The archbishop of New York said he anticipates criticism of his remarks.
"I can hear it now: 'With all the controversies and urgent matters for the church, Dolan spoke of conversion of heart through the Sacrament of Penance. Can you believe it?'
"To which I reply, 'You better believe it!' First things first!"
Archbishop Carlo Maria Vigano, papal nuncio to the United States, echoed Cardinal Dolan's call for reconciliation, the Catholic News Service reported.
Noting that there have been some clergy who "out of weaknesses have brought great pain to others," Archbishop Vigano reminded the bishops, "We must continually undergo conversion ourselves so people have faith and confidence in us."

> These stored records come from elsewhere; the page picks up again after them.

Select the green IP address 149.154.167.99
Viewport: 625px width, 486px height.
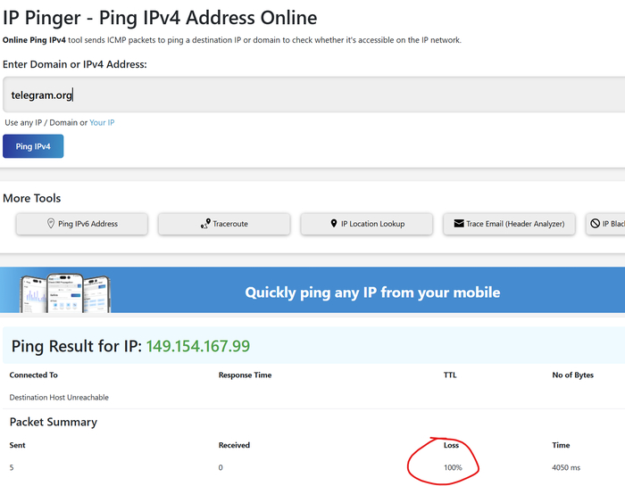coord(197,346)
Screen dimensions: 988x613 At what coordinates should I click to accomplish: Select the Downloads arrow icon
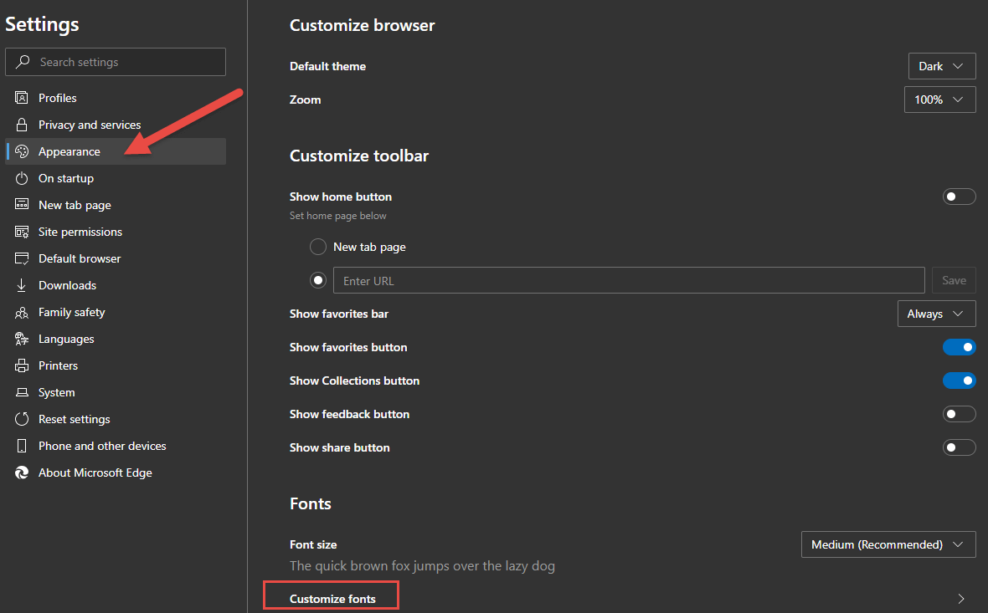(21, 285)
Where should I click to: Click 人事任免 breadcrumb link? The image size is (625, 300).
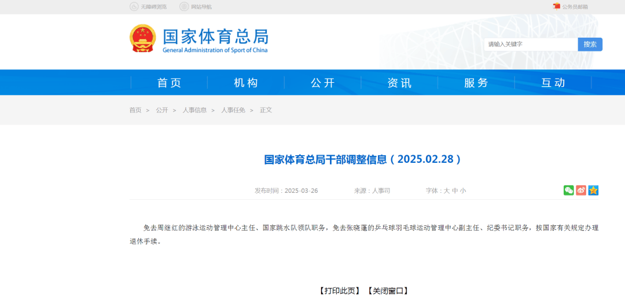pyautogui.click(x=233, y=110)
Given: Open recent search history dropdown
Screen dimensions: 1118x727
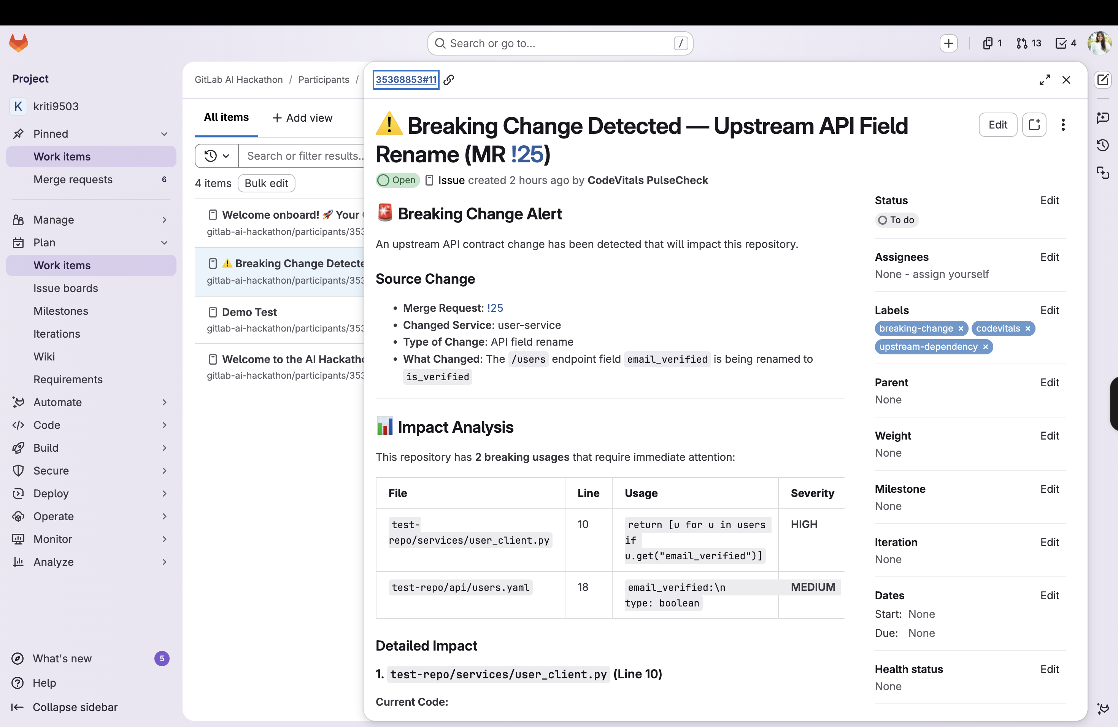Looking at the screenshot, I should (217, 155).
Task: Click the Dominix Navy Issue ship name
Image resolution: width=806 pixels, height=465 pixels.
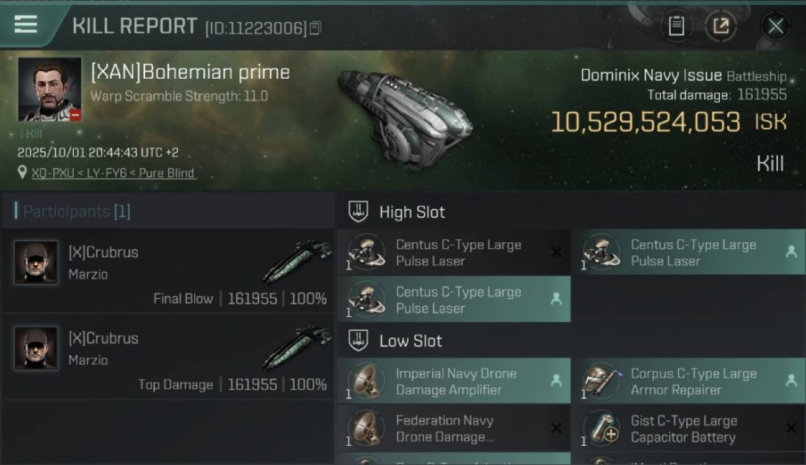Action: tap(650, 76)
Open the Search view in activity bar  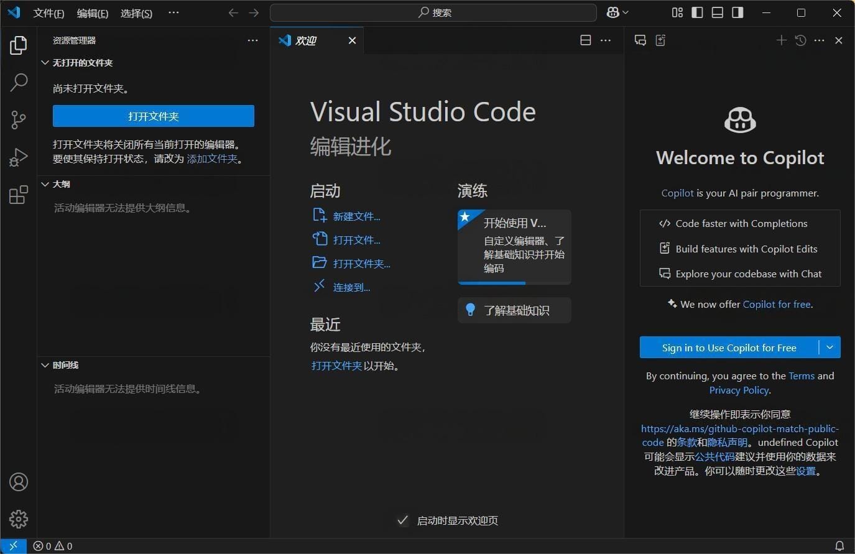click(x=19, y=82)
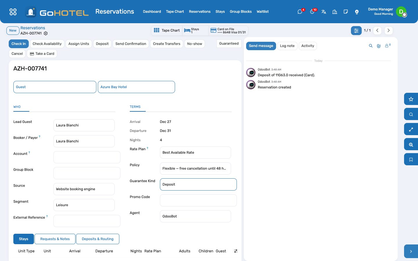Open the chat messages icon

pyautogui.click(x=300, y=12)
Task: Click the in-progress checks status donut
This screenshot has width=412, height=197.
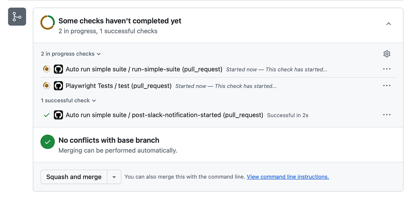Action: click(48, 22)
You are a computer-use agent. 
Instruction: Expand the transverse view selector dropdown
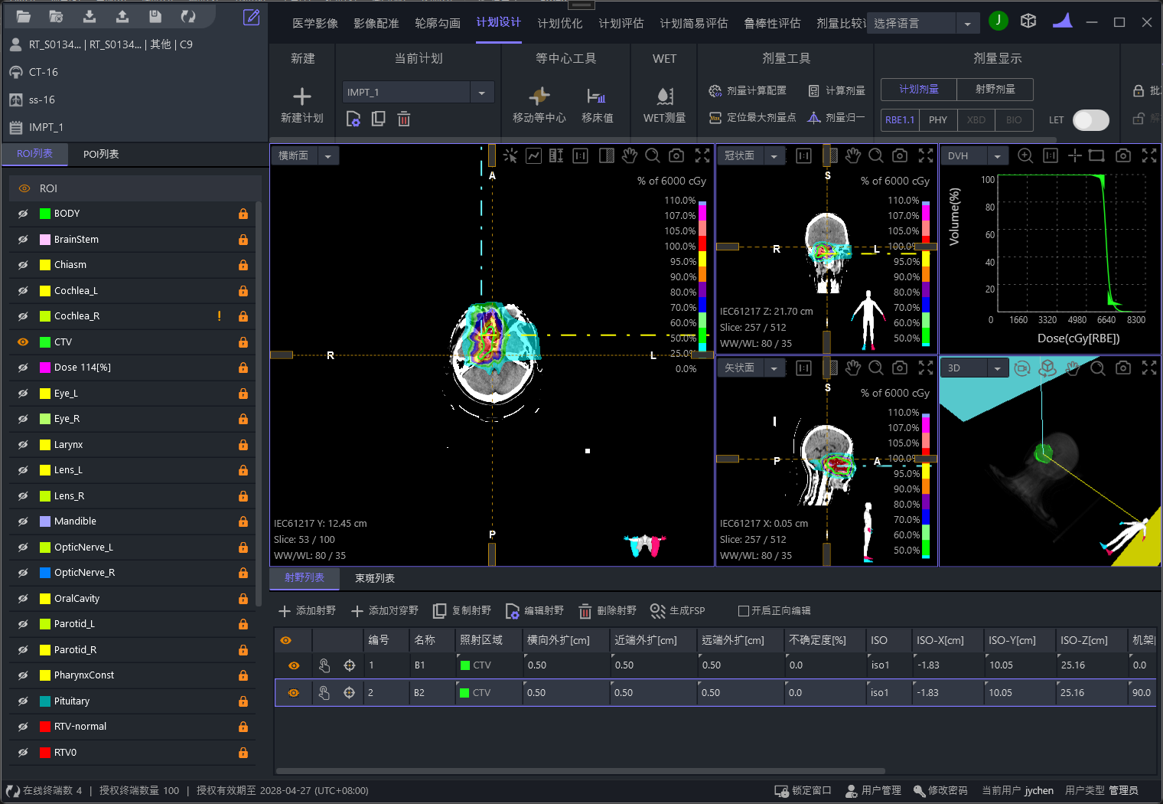328,156
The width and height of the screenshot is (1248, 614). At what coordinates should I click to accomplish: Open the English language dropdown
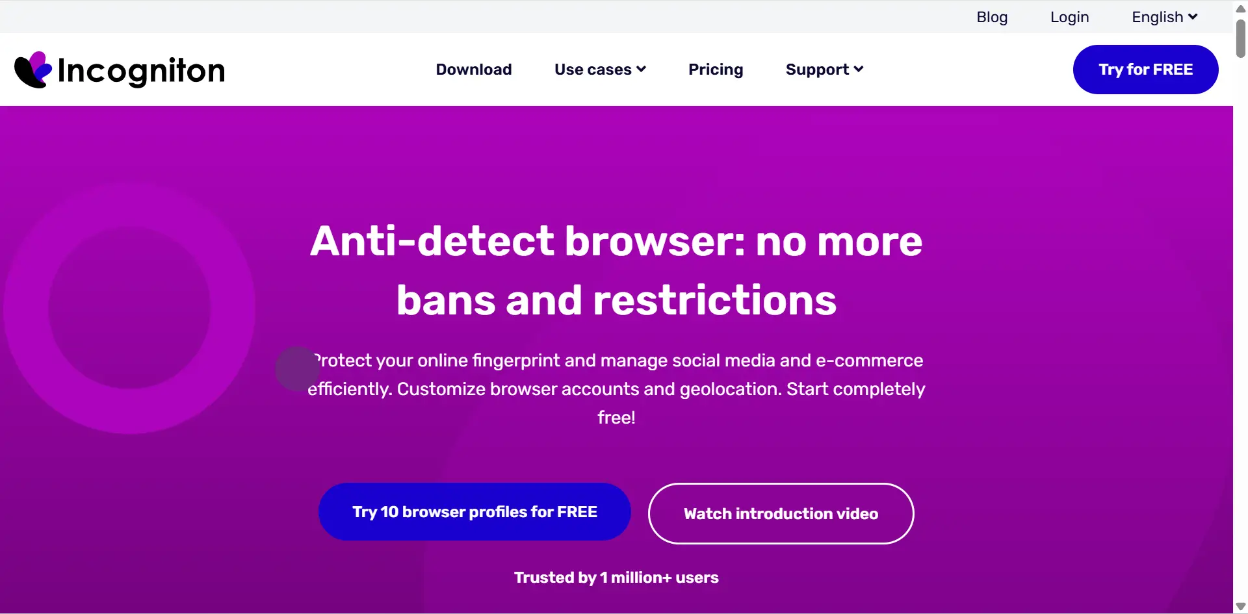pos(1164,17)
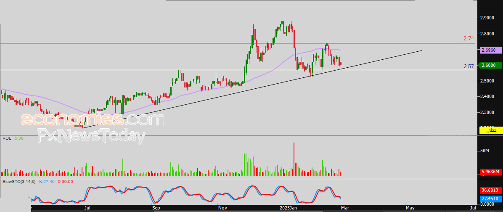
Task: Click the purple 2.6960 moving average tag
Action: (491, 50)
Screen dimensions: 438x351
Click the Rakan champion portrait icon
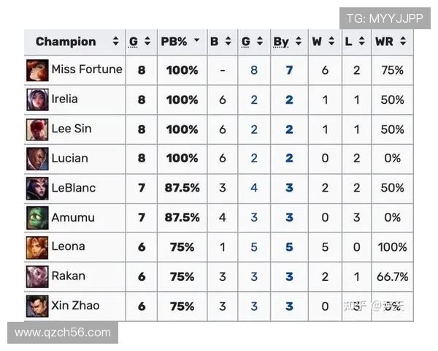click(37, 276)
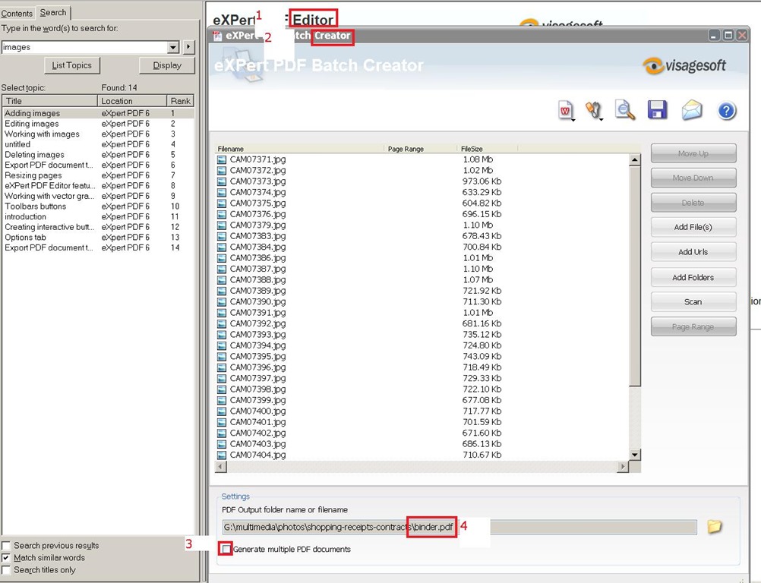The image size is (761, 583).
Task: Click the floppy disk save icon
Action: click(657, 111)
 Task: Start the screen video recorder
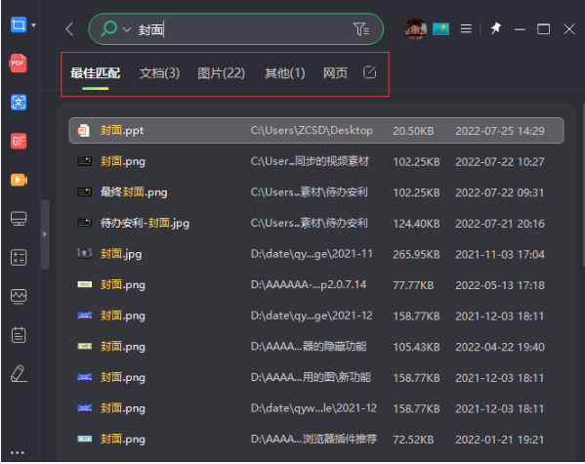click(x=19, y=180)
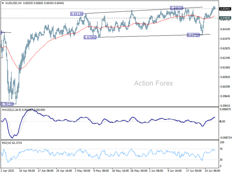This screenshot has width=232, height=174.
Task: Click the 0.59136 bottom price label
Action: click(7, 104)
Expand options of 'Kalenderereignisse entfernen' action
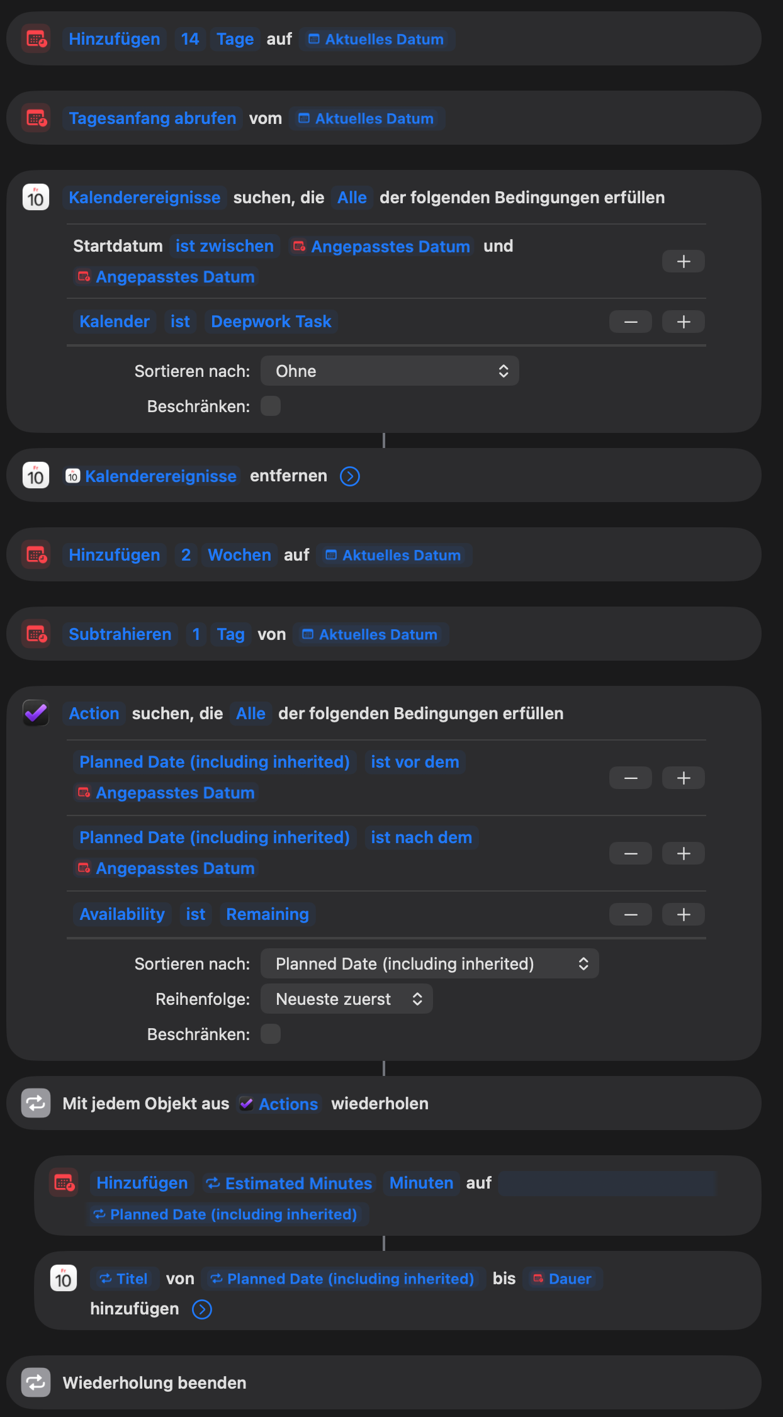Image resolution: width=783 pixels, height=1417 pixels. point(350,476)
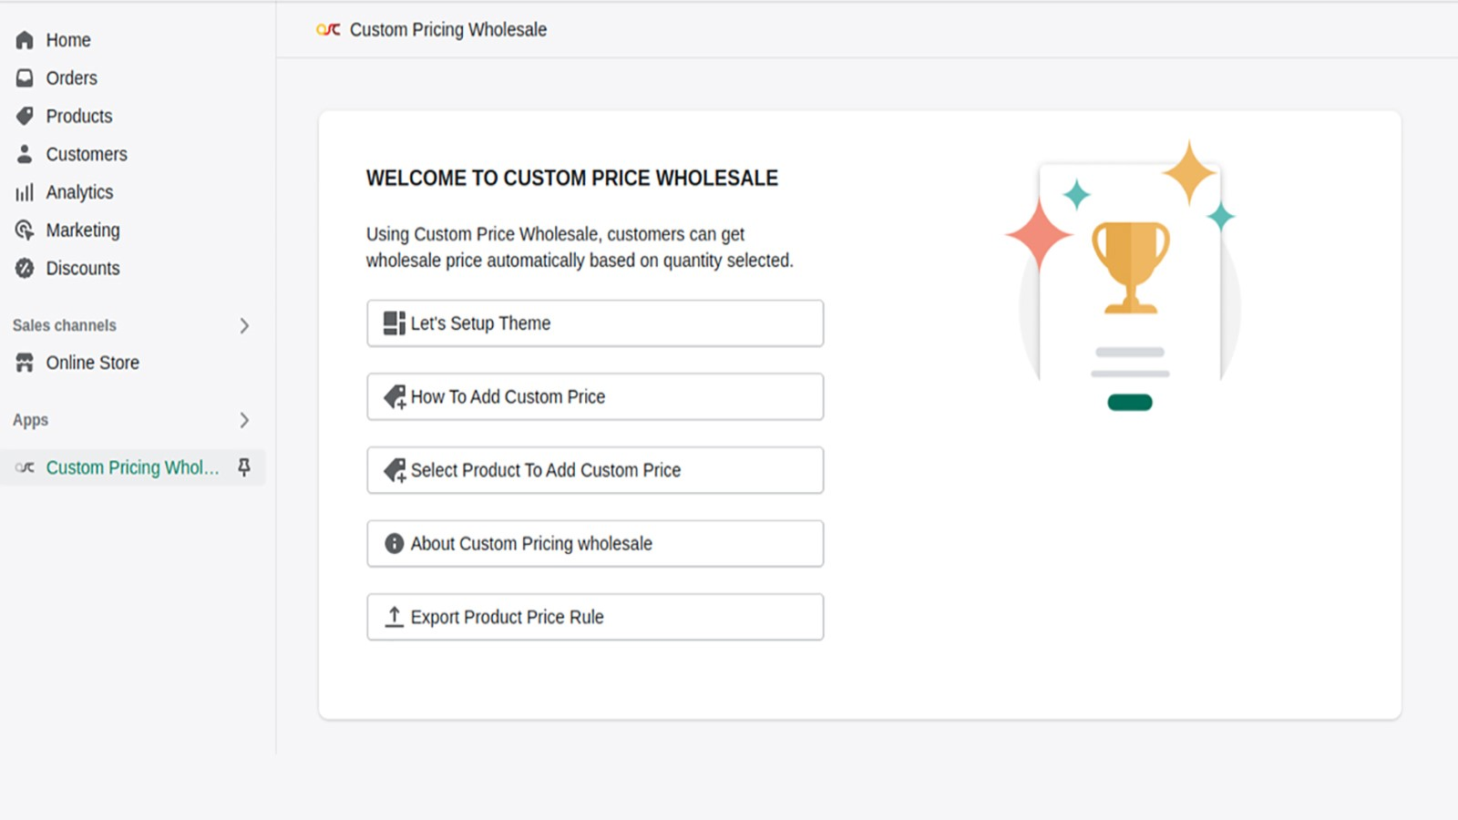Click the Home house icon
The height and width of the screenshot is (820, 1458).
click(x=25, y=40)
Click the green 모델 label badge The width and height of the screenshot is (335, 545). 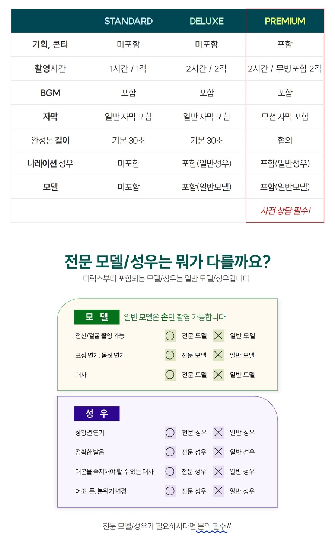coord(97,317)
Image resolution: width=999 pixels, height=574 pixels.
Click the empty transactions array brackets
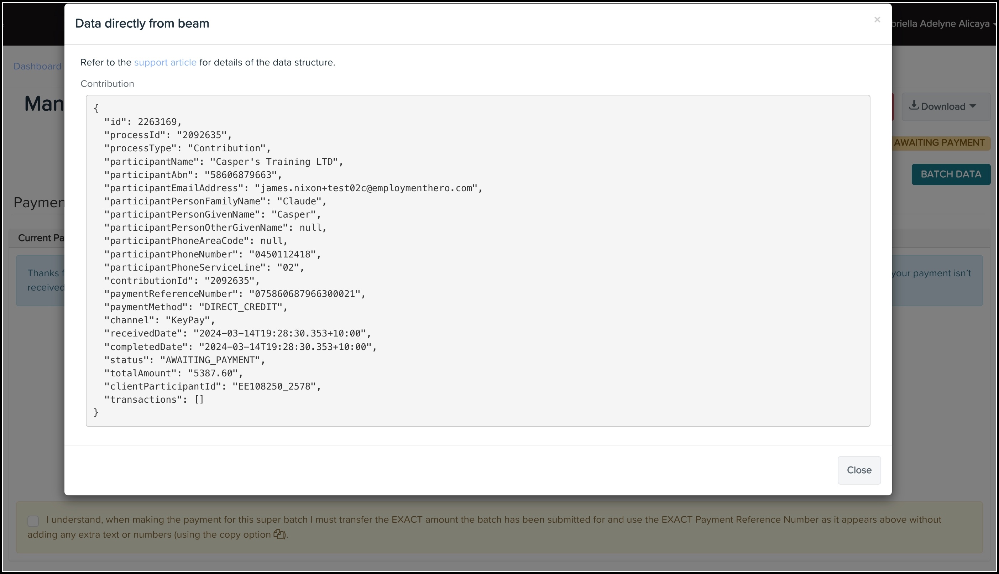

The RNS reported Dolan's remarks were "a striking change of tone from the assertive and even aggressive rhetoric that the hierarchy deployed during the campaign season."
The report cited activists after the election urging the church's hierarchy to change its tone and strategy moving forward.
"In light of Obama’s re-election, a change in tone and style would be both gracious and shrewd," stated an editorial in Commonweal, a liberal lay Catholic journal of opinion. "The bishops might even try modeling what a more civil political discourse should look like. As for the president, victory should bring magnanimity."
The bishops did review the results of the past elections, including three states that legalized same-sex marriage and another state where a ban on gay marriage was defeated.
Archbishop Salvatore Cordileone of San Francisco warned that if the Supreme Court takes up California's ban on same-sex marriage and rules it unconstitutional, it will do to marriage and family laws in the United States what Roe v. Wade did to bans on abortion 40 years earlier, according to the Pittsburgh Post-Gazette.
He said many Catholics don't grasp the church's understanding of the nature of marriage.
"Marriage is not a matter of two consenting adults simply coming together for the state to ratify their romantic relationship. Rather, marriage is the only institution that unites a man and a woman to each other and to any children born of their union. It's child-centered, and its meaning is written in our nature," Cordileone said.
Archbishop William Lori of Baltimore said the church will continue its legal battle with the government over the Afordable Care Act's contraception mandate.
"The political landscape is the same, but so is our resolve to eliminate the HHS mandate," he said.